Geraldo Boldewijn

No. 18
- Position: Wide receiver

Personal information
- Born: February 14, 1991 (age 35) Amsterdam, Netherlands
- Listed height: 6 ft 4 in (1.93 m)
- Listed weight: 218 lb (99 kg)

Career information
- High school: Boise (ID) Capital
- College: Boise State

Career history
- 2014: Atlanta Falcons*
- 2015–2016: BC Lions
- * Offseason and/or practice squad member only
- Stats at CFL.ca

= Geraldo Boldewijn =

American gridiron football player (born 1991)

Geraldo Boldewijn (born Geraldo Hiwat; February 14, 1991) is a Dutch former gridiron football wide receiver. He played college football at Boise State University. He was a member of the Atlanta Falcons of the National Football League (NFL) and the BC Lions of the Canadian Football League (CFL).

==Early life==
Boldewijn was born in Amsterdam and later began playing football for the Amsterdam Panthers of the American Football Bond Nederland (AFBN). He started playing flag football in the Netherlands and did not play tackle football until he was fifteen.

He moved to Boise, Idaho to play one year of high school football at Capital High School, earning first-team All-Southern Idaho Conference and second-team all-state honors his senior year as the team finished with an 8–2 record. Boldewijn played in the East-West Shrine Game as well. He recorded 41 receptions for 502 yards and five touchdowns his senior season. He also rushed for 51 yards and one touchdown on three carries, returned eight kickoffs for 303 yards and a touchdown and returned six punts for 107 yards and a touchdown.

==College career==
Boldewijn played for the Boise State Broncos from 2010 to 2013. He was redshirted in 2009. He played in thirteen games in 2010, catching 11 passes for 160 yards. Boldewijn changed his name from "Geraldo Hiwat" to "Geraldo Boldewijn" after his redshirt freshman year. "Boldewijn" is his mother's last name. He was suspended for the first four games of the 2011 season by the NCAA for receiving improper benefits, which was borrowing a 1990 Toyota Camry with 177,000 miles on it. He played in, and started three, of the team's last nine games of the 2011 season, recording 19 receptions for 266 yards and two touchdowns. The NCAA suspended Boldewijn for the first four games of the 2012 season for receiving extra benefits, which resulted from his high school host family assisting him in booking a flight to the Netherlands to see his family over Christmas. He appeared in, and started four, of the Broncos' last nine games in 2012, catching 18 passes for 197 yards and two touchdowns. He started all thirteen games his redshirt senior season in 2013, catching 39 passes for 528 yards and two touchdowns. Boldewijn majored in business at Boise State.

==Professional career==

Boldewijn had workouts with the New England Patriots and Arizona Cardinals of the NFL in April 2014. He later had a workout with the Miami Dolphins in April 2015.

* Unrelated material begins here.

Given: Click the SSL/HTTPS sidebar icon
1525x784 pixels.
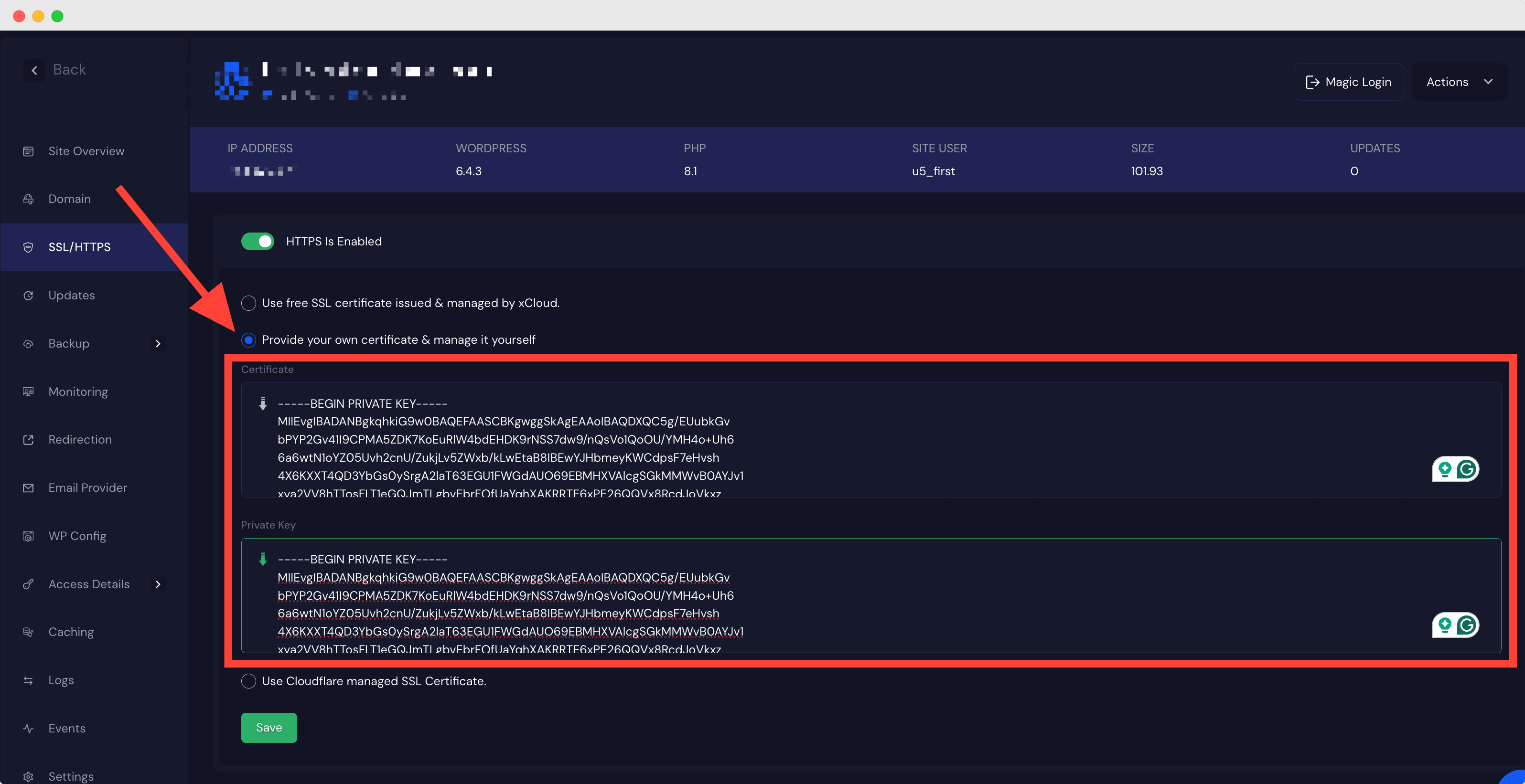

Boldewijn signed with the NFL's Atlanta Falcons in May 2014 after going undrafted in the 2014 NFL draft. He injured his right hamstring during practice on August 26. On August 30, 2014, he was given an injury settlement and released by the team. Boldewijn's attempt to make the Falcons' final roster was chronicled on Hard Knocks.

On September 22, 2015, he was signed to the practice roster of the BC Lions of the CFL. He made his CFL debut and first start in the team's last game of the regular season, recording three receptions for 64 yards in a 28–7 loss to the Calgary Stampeders. One of Boldewijn's three catches went for fifty yards. He was released by the Lions on November 14, 2015. He signed with the Lions on February 2, 2016.

Pre-draft measurables
| Height | Weight | 40-yard dash | 10-yard split | 20-yard split | 20-yard shuttle | Three-cone drill | Vertical jump | Broad jump | Bench press |
| 6 ft 3 in (1.91 m) | 215 lb (98 kg) | 4.56 s | 1.58 s | 2.62 s | 4.19 s | 6.88 s | 34 in (0.86 m) | 10 ft 7 in (3.23 m) | 18 reps |
All values from Boise State Pro Day

==Personal life==
Boldewijn's family's roots are in Suriname.